## REQUIREMENT
Retype all of the data. Every line must match exactly.

## SOURCE DATA
== == ==

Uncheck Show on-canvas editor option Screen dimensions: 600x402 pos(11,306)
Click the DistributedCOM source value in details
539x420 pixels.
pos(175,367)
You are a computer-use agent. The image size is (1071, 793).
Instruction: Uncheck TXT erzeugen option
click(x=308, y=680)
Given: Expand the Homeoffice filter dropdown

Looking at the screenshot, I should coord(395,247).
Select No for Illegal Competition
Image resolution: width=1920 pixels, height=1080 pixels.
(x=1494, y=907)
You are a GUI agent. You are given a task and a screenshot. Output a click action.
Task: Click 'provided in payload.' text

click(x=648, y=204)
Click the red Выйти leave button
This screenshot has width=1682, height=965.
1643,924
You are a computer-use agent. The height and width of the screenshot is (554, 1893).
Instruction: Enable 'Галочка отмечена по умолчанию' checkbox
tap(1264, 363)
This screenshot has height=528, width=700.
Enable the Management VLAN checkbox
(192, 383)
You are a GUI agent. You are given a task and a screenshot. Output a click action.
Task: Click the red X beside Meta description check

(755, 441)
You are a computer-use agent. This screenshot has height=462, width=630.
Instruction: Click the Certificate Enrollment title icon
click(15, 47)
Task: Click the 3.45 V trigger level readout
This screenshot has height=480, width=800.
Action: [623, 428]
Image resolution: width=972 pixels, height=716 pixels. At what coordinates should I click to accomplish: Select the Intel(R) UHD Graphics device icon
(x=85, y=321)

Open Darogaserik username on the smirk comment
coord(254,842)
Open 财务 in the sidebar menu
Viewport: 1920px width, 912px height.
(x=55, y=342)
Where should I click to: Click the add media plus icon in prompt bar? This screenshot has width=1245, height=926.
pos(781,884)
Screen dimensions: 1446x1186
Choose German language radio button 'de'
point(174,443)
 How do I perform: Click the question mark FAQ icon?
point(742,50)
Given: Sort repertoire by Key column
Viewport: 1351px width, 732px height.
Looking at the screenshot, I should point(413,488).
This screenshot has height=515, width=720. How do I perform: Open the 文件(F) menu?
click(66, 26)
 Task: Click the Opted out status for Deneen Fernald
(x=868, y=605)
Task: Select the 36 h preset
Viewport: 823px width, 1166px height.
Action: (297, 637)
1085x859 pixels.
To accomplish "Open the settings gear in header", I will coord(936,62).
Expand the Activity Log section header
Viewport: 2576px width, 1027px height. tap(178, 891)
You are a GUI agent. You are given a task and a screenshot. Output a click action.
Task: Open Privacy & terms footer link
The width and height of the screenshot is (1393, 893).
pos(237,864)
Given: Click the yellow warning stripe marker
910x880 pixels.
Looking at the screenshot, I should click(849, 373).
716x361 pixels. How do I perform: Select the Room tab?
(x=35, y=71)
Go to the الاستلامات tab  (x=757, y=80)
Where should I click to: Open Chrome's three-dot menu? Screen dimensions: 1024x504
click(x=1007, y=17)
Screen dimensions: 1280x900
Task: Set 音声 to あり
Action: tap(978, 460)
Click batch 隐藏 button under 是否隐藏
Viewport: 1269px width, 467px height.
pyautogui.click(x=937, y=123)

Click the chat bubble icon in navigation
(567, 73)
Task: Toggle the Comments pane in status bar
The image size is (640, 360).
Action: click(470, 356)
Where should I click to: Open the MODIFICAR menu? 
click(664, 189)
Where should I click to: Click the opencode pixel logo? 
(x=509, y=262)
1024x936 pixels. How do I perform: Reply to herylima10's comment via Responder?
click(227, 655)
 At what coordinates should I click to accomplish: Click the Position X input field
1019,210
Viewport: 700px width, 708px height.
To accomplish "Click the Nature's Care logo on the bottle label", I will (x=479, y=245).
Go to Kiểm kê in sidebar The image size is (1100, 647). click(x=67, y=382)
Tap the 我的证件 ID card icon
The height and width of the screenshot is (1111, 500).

== == ==

## EXERCISE OUTPUT
Uncheck Show on-canvas editor option Screen dimensions: 600x402 pos(11,306)
Click the DistributedCOM source value in details
539x420 pixels.
pos(175,367)
You are a computer-use agent. The image size is (1071, 793).
Instruction: Uncheck TXT erzeugen option
click(x=308, y=680)
Given: Expand the Homeoffice filter dropdown

Looking at the screenshot, I should coord(395,247).
Select No for Illegal Competition
Image resolution: width=1920 pixels, height=1080 pixels.
(x=1494, y=907)
You are a GUI agent. You are given a task and a screenshot. Output a click action.
Task: Click 'provided in payload.' text

click(x=648, y=204)
Click the red Выйти leave button
This screenshot has width=1682, height=965.
1643,924
You are a computer-use agent. The height and width of the screenshot is (554, 1893).
Instruction: Enable 'Галочка отмечена по умолчанию' checkbox
tap(1264, 363)
This screenshot has height=528, width=700.
Enable the Management VLAN checkbox
(192, 383)
You are a GUI agent. You are given a task and a screenshot. Output a click action.
Task: Click the red X beside Meta description check

(755, 441)
You are a computer-use agent. This screenshot has height=462, width=630.
Instruction: Click the Certificate Enrollment title icon
click(15, 47)
Task: Click the 3.45 V trigger level readout
This screenshot has height=480, width=800.
Action: [623, 428]
Image resolution: width=972 pixels, height=716 pixels. At what coordinates should I click to accomplish: Select the Intel(R) UHD Graphics device icon
(x=85, y=321)

Open Darogaserik username on the smirk comment
coord(254,842)
Open 财务 in the sidebar menu
Viewport: 1920px width, 912px height.
(x=55, y=342)
Where should I click to: Click the add media plus icon in prompt bar? This screenshot has width=1245, height=926.
pos(781,884)
Screen dimensions: 1446x1186
Choose German language radio button 'de'
point(174,443)
 How do I perform: Click the question mark FAQ icon?
point(742,50)
Given: Sort repertoire by Key column
Viewport: 1351px width, 732px height.
Looking at the screenshot, I should point(413,488).
This screenshot has height=515, width=720. How do I perform: Open the 文件(F) menu?
click(66, 26)
 Task: Click the Opted out status for Deneen Fernald
(x=868, y=605)
Task: Select the 36 h preset
Viewport: 823px width, 1166px height.
Action: (297, 637)
1085x859 pixels.
To accomplish "Open the settings gear in header", I will coord(936,62).
Expand the Activity Log section header
Viewport: 2576px width, 1027px height. tap(178, 891)
You are a GUI agent. You are given a task and a screenshot. Output a click action.
Task: Open Privacy & terms footer link
The width and height of the screenshot is (1393, 893).
pos(237,864)
Given: Click the yellow warning stripe marker
910x880 pixels.
Looking at the screenshot, I should click(849, 373).
716x361 pixels. How do I perform: Select the Room tab?
(x=35, y=71)
Go to the الاستلامات tab  (x=757, y=80)
Where should I click to: Open Chrome's three-dot menu? Screen dimensions: 1024x504
click(x=1007, y=17)
Screen dimensions: 1280x900
Task: Set 音声 to あり
Action: tap(978, 460)
Click batch 隐藏 button under 是否隐藏
Viewport: 1269px width, 467px height.
pyautogui.click(x=937, y=123)

Click the chat bubble icon in navigation
(567, 73)
Task: Toggle the Comments pane in status bar
The image size is (640, 360).
Action: click(470, 356)
Where should I click to: Open the MODIFICAR menu? 
click(664, 189)
Where should I click to: Click the opencode pixel logo? 
(x=509, y=262)
1024x936 pixels. How do I perform: Reply to herylima10's comment via Responder?
click(227, 655)
 At what coordinates should I click to accomplish: Click the Position X input field
1019,210
Viewport: 700px width, 708px height.
To accomplish "Click the Nature's Care logo on the bottle label", I will (x=479, y=245).
Go to Kiểm kê in sidebar The image size is (1100, 647). click(x=67, y=382)
Tap the 我的证件 ID card icon
The height and width of the screenshot is (1111, 500).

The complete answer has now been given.